No More Special Counsels By David B. Rivkin Jr. and Lee A. Casey

No More Special Counsels By David B. Rivkin Jr. and Lee A. Casey
Saturday, October 29, 2005; A23

Special counsel Patrick Fitzgerald's indictment of I. Lewis "Scooter"
Libby should be the final proof that the system of "special prosecutors"
is bankrupt and ought to be abandoned.

Fitzgerald, a highly respected federal prosecutor from Chicago, was given
the task of investigating whether Bush administration officials had
violated the Intelligence Identities Protection Act by "leaking" the
identity of CIA employee Valerie Plame.

It is clear that, at least by sometime in January 2004 -- and probably
much earlier -- Fitzgerald knew this law had not been violated.
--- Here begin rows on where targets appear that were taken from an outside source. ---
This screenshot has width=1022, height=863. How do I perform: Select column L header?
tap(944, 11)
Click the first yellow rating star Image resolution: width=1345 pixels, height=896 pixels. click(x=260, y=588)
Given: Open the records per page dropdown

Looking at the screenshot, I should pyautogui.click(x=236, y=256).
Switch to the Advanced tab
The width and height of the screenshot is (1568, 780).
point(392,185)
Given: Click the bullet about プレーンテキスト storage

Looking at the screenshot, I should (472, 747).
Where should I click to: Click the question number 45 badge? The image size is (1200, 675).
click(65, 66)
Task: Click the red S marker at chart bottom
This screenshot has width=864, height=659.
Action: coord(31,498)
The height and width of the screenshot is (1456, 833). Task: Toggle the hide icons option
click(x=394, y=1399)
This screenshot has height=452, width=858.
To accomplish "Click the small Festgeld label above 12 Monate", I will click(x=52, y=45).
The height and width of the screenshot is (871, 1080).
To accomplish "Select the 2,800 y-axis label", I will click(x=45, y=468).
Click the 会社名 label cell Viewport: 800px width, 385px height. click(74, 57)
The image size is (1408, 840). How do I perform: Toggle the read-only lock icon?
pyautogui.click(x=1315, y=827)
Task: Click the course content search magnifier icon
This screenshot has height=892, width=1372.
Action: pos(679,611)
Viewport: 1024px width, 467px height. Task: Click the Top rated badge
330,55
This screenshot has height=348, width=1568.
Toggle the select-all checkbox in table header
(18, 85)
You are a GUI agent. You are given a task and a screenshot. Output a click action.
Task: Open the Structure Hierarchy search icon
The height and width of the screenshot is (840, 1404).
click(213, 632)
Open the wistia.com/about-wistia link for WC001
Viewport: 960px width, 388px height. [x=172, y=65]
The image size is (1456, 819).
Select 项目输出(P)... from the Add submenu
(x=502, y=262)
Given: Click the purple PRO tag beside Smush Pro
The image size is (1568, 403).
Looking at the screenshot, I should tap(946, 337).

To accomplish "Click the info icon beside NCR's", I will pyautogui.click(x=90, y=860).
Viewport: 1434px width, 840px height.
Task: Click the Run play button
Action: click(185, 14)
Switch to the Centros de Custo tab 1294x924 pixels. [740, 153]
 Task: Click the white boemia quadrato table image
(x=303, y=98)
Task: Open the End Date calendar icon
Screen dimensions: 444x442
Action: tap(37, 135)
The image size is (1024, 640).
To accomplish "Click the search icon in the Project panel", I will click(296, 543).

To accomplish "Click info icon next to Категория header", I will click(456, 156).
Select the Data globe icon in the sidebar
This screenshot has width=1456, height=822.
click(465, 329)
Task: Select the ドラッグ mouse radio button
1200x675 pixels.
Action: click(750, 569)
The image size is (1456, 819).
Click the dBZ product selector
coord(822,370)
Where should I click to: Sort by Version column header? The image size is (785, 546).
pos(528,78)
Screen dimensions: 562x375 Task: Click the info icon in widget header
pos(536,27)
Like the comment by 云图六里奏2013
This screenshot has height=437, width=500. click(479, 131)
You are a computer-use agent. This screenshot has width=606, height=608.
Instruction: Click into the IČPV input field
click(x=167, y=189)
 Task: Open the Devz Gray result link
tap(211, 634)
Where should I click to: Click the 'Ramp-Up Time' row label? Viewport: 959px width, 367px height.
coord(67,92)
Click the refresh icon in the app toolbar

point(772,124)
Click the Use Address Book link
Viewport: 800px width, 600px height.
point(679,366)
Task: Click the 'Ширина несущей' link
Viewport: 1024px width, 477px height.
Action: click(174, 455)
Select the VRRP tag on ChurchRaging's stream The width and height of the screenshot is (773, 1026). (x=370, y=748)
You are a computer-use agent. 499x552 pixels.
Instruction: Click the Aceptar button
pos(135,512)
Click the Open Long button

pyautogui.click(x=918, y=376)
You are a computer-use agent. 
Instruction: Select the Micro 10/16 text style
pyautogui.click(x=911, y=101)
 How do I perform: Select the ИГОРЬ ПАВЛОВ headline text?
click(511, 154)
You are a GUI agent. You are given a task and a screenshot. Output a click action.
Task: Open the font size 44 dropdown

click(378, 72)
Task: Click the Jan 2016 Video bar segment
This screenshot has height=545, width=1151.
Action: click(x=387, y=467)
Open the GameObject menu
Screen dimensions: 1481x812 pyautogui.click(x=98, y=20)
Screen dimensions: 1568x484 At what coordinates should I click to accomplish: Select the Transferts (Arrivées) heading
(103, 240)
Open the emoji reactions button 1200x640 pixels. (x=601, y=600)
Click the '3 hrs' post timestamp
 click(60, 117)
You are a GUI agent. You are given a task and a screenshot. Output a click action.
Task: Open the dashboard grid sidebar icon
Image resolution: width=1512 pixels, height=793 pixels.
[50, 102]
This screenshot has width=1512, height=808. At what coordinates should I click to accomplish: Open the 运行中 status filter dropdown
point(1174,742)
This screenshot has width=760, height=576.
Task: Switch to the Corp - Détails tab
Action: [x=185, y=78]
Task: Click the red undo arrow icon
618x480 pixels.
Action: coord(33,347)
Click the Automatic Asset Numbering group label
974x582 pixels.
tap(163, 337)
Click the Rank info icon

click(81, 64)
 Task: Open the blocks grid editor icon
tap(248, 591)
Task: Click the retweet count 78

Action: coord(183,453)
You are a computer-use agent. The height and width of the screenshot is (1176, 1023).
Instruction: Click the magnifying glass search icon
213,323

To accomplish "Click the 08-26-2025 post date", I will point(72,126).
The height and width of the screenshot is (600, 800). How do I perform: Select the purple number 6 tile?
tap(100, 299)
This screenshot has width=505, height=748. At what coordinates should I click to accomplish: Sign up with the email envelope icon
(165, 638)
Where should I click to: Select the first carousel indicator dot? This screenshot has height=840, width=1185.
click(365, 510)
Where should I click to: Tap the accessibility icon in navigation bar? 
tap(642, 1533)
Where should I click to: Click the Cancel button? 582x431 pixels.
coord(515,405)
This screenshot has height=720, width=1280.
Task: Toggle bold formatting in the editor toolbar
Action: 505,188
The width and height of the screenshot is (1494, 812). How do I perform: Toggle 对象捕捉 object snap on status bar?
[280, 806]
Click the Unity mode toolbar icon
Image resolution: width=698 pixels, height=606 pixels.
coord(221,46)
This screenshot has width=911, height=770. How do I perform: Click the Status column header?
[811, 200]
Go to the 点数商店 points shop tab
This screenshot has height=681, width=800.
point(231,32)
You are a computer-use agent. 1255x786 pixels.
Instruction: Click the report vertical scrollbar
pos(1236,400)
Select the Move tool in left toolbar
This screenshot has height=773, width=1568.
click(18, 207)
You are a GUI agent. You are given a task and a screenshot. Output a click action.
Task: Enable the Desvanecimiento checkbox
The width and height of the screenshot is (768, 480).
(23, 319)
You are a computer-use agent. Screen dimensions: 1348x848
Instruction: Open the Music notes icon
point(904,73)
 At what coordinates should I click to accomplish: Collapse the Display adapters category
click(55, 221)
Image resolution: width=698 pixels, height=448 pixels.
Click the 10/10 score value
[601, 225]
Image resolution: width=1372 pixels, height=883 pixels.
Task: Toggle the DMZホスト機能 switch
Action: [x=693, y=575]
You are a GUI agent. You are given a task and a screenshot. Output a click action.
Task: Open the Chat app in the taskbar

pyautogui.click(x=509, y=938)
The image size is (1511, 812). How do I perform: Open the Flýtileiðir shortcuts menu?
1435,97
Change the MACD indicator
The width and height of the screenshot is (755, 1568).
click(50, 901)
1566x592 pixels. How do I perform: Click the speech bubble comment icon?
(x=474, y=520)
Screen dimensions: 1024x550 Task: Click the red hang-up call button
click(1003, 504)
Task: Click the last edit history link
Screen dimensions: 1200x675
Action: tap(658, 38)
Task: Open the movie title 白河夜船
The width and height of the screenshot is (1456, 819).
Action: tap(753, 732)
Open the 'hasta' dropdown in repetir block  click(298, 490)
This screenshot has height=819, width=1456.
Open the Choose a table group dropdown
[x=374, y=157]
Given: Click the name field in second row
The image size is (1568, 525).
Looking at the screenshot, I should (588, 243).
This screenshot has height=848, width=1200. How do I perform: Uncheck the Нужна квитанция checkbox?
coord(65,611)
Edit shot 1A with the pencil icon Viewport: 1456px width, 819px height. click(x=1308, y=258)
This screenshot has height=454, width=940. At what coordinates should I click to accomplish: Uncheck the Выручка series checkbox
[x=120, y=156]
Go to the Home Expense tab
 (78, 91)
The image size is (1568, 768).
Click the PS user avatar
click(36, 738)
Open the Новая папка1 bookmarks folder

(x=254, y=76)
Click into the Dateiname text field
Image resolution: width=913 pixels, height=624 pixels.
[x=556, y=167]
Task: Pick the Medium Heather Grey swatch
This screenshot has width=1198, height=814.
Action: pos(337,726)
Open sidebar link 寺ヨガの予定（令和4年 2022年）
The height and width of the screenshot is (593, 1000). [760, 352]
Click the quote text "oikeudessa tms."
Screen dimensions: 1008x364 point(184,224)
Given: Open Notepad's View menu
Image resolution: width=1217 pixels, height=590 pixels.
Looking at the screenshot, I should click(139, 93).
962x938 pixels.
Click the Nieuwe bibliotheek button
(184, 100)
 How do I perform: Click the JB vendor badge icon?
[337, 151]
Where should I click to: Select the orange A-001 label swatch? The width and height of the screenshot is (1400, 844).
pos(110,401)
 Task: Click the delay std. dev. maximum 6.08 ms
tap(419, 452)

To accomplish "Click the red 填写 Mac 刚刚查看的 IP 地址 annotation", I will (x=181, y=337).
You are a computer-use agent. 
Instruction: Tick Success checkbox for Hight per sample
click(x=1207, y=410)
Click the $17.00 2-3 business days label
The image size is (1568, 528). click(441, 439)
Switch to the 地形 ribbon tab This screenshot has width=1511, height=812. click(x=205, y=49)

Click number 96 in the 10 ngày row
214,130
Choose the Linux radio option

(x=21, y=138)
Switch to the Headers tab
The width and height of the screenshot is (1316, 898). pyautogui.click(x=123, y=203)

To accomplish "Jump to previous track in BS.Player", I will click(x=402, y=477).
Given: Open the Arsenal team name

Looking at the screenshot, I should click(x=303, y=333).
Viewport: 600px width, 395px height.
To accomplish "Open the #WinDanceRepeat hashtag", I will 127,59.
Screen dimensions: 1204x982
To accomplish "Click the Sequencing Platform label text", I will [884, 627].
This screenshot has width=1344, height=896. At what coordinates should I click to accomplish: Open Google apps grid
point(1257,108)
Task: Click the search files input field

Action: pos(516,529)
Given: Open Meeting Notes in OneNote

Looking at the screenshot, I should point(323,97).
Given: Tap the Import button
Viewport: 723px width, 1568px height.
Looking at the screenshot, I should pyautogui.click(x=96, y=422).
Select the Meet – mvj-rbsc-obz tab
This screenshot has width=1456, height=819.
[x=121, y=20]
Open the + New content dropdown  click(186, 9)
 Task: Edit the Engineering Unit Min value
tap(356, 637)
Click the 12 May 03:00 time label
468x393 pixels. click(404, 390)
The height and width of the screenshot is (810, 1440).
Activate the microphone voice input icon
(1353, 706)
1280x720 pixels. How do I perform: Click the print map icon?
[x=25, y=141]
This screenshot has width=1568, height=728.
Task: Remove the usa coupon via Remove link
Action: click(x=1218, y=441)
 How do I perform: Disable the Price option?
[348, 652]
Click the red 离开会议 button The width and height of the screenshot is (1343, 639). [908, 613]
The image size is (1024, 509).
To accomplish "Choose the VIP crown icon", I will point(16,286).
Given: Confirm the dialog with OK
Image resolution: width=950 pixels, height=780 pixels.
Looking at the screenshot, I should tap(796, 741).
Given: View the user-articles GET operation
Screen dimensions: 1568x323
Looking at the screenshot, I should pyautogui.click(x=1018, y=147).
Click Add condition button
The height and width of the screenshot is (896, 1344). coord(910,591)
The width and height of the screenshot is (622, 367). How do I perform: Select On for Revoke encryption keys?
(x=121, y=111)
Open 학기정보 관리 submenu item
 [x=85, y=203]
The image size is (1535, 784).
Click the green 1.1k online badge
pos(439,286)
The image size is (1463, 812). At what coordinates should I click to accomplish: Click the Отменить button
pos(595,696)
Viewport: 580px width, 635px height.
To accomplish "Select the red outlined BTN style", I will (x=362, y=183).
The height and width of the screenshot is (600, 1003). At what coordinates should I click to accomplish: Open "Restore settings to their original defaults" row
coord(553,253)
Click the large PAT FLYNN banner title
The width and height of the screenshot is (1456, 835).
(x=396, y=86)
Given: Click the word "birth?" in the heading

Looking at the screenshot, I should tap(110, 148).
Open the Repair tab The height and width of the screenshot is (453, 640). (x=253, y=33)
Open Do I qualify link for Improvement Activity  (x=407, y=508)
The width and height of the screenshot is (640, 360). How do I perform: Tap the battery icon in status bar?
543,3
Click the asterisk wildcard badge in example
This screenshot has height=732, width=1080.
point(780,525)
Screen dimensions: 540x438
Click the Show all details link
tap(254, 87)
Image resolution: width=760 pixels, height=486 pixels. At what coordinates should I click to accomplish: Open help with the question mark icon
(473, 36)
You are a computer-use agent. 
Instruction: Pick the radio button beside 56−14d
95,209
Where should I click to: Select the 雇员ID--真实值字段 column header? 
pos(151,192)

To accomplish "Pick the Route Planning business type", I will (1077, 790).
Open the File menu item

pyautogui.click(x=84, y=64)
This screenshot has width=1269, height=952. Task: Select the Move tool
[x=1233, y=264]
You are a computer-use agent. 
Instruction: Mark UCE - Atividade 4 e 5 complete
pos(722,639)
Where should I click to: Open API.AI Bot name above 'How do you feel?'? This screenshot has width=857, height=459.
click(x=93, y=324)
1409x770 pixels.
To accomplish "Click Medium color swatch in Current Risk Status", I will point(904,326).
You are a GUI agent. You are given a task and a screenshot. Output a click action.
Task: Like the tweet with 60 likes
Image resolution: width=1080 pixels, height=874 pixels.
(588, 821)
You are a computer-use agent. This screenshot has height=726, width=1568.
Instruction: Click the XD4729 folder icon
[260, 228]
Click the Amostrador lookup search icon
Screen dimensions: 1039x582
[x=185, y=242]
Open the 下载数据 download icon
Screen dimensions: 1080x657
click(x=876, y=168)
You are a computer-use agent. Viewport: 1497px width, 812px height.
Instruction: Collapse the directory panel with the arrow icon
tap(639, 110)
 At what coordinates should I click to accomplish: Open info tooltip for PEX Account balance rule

Plame was
not a "covert" agent but a bureaucrat working at CIA headquarters. Instead
of closing shop, however, Fitzgerald sought an expansion of his mandate
and has now charged offenses that grew entirely out of the investigation
. In other words, there was no crime when the investigation started,
only, allegedly, after it finished. Unfortunately, for special counsels,
as under the code of the samurai, once the sword is drawn it must taste
blood. (emphasis added -- rsb)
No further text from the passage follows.